Wednesday, March 25, 2009

Book Look Review "A Girl Named Zippy"


“A Girl Named Zippy”

There is something oddly comforting reading about peculiar, dysfunctional families. I find it makes me feel a whole lot better about my own attempts at parenting. Well, at least I didn’t do that! Haven Kimmel, nicknamed Zippy, introduces us to her family and neighbors described with the affectionate bewilderment of young girl. Her childhood memoir is set in the small town of Moorland Indiana during the late 1960’s and early 1970’s.

Nicknamed Zippy by her father for her resemblance to a frantic circus monkey, this little girl was anything but typical. She did not speak until age three, and then her first words were: “I’ll make a deal with you.” (Her father was trying to convince her that it was time to give up carrying around the pink plastic bottle.) There may be a little exaggeration in this autobiography but it makes the story much more entertaining.

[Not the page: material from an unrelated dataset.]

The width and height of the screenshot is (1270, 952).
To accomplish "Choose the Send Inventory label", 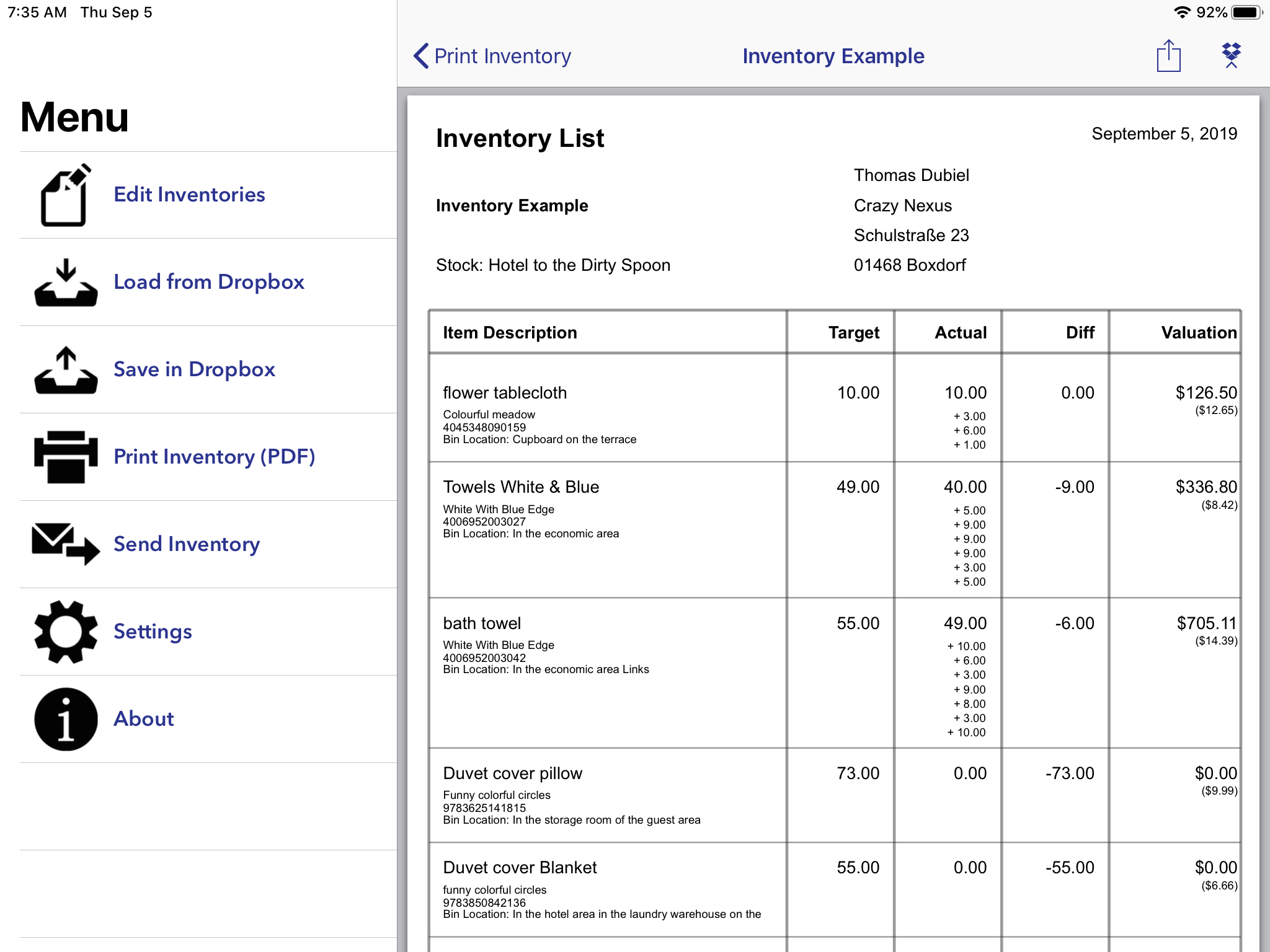I will (x=186, y=544).
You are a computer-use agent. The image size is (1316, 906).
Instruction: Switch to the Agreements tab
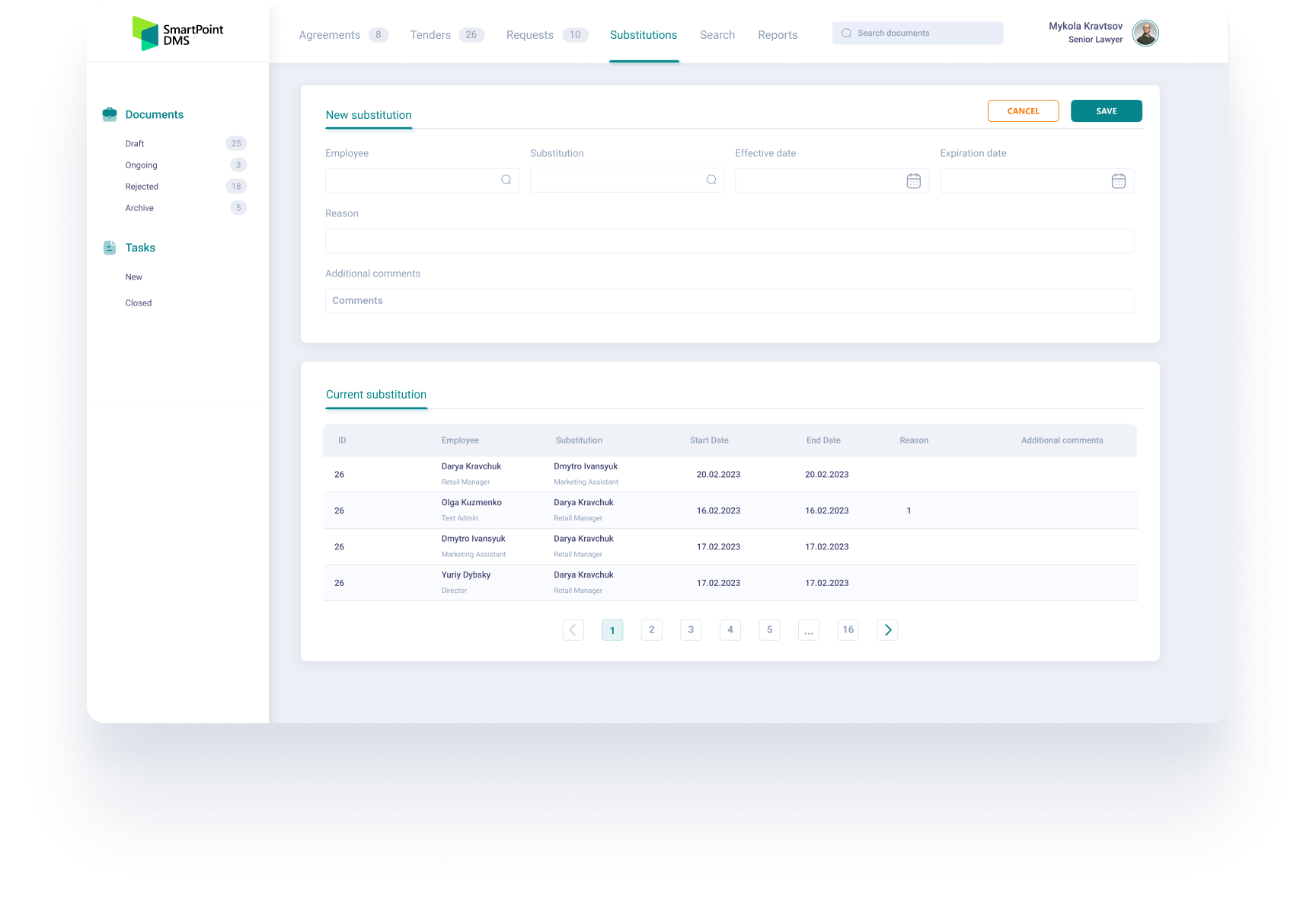[329, 34]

Her family consisted of a gambling, drinking, loveable father, a sit-on-the-couch mother, a seldom appearing big brother and an exasperated teen-age sister. Eccentric neighbors and peculiar young friends complete the cast of comical characters appearing in Zippy’s childhood play. In one scene, the next door neighbor complains about the Haven’s dogs barking. One night Zippy’s father rounds up a yard full of hunting dogs from his gambling buddies and proceeds to parade a caged raccoon through the canine crowd for several hours. This caused such a terrible howling and baying that the neighbor complaints ended. In another scene she describes one of her religious experiences when she absolutely saw a vision of Jesus outside in the treetops during an Ouija board activity.

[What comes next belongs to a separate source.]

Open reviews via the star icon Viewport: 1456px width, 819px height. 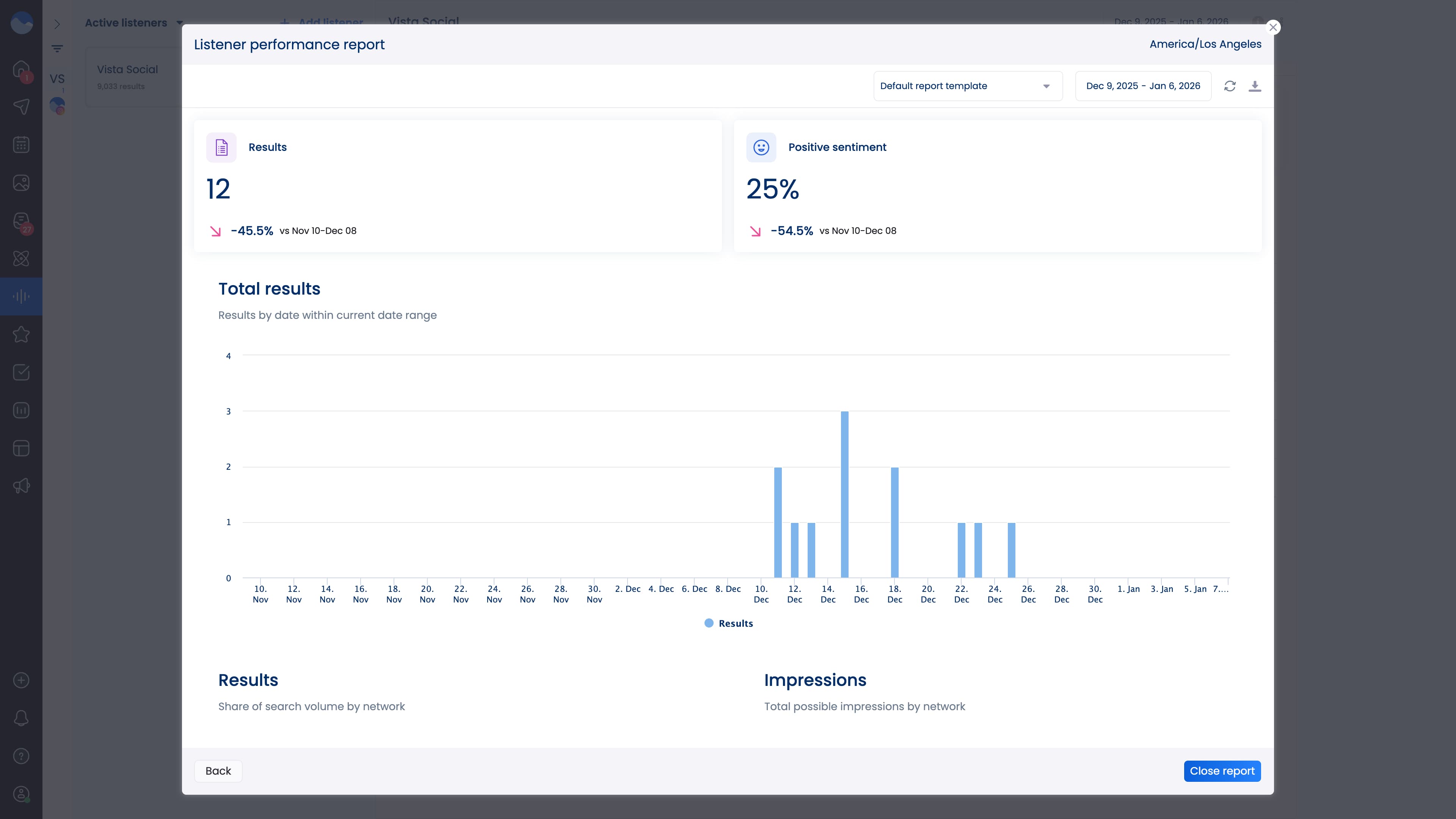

Kimmel’s childhood was filled with loving neglect. She made frequent visits to the emergency room for the stitches and sprains that resulted from her imaginative escapades. She was rarely supervised and seldom instructed or cautioned. Her sunny description of a bedroom floor littered with dirty clothes and even a long-dead mummified pet rat in a cage should be horrifying to the reader. Somehow, since Zippy doesn’t care we just read on impressed with her optimism and resilience.

If you need a little parenting self-esteem boost choose a book like “A Girl Named Zippy”. At least you didn’t gamble away your child’s one and only savings bond. You for sure didn’t allow your daughter to go without washing her hair for weeks at a time. But hopefully you loved your children completely and they knew it as certainly as Zippy did.